◆ Text:
.....

Regional Wheeling & Lake Erie [see TRAINS, July 2008] gets one to three weekly visits from Powder River Basin coal trains. The coal goes to FirstEnergy’s Warrenton River Terminal transload dock at Rayland, Ohio, beside the Ohio River. Once there, it’s blended with coal from Bailey Mine in the Monongahela coal fields of Pennsylvania. Barges deliver the coal to utilities located on the river. Both BNSF and UP have originated the coal at times, and Norfolk Southern forwards it from the Chicago area to Bellevue, Ohio, where W&LE takes over.
BNSF Railway has at times won the contract to move coal bound for Portland [Oregon] General Electric’s Boardman, Ore., plant. The 550-MW plant sits adjacent to Union Pacific’s Columbia River Gorge line between Portland and Hinkle, Ore., so UP must make final delivery to the plant. The shared contract is what led to this scene, where a BNSF-powered coal train soars high above the Snake River atop the Joso Viaduct, a famed Union Pacific landmark.
Owned by the Western Fuels Association, the Escalante Western moves coal between the Lee Ranch Mine and the Tri-State Generating & Transmission Association’s Escalante Generating Station near Prewitt, N.M. The train operates a 74.8-mile round trip, mostly over BNSF rails.

.....

◆ Provided material:
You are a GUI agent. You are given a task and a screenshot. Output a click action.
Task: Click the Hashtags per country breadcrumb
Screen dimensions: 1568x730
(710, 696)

.....

◆ Work instructions:
1. In the text about coal trains, at which town does Wheeling & Lake Erie take over the Powder River Basin coal from Norfolk Southern?
2. Go on with the text about coal trains, starting right after its last sentence.

◆ Task-by-task outputs:
1. Bellevue, Ohio.

2.
In the mid-1970s U.S. Steel, which operated several coal mines in southwestern Pennsylvania, commenced development of the Cumberland Mine at Kirby, Pa. The mine tapped the No. 8 Pittsburgh Seam, well known as a source of high-Btu, reduced-sulfur coal. As part of the development, Steel built a 17-mile private railroad to connect the mine prep plant with a barge loading terminal on the Monongahela River near Girards Fort, Pa. Although bracketed to the north and south by the then-Monongahela Railway (now NS/CSX), the Cumberland Mine Railroad is completely isolated; all locomotives and cars were transported in by highway.
The intended customer was Ontario Hydro; under the plan, coal was shipped by rail to the transloading terminal, then by barge downriver to the (USS-owned) Union Railroad’s coal dock at Duquesne, Pa. Reloaded into railcars, the coal went north to Conneaut, Ohio, via the Union and fellow Steel road Bessemer & Lake Erie. At Conneaut, the coal was transferred to lake boats for the last leg to Ontario. As it turned out, the Ontario Hydro contract never really came to fruition. The mine and railroad passed through several owners, and it’s now operated by Alpha Resources.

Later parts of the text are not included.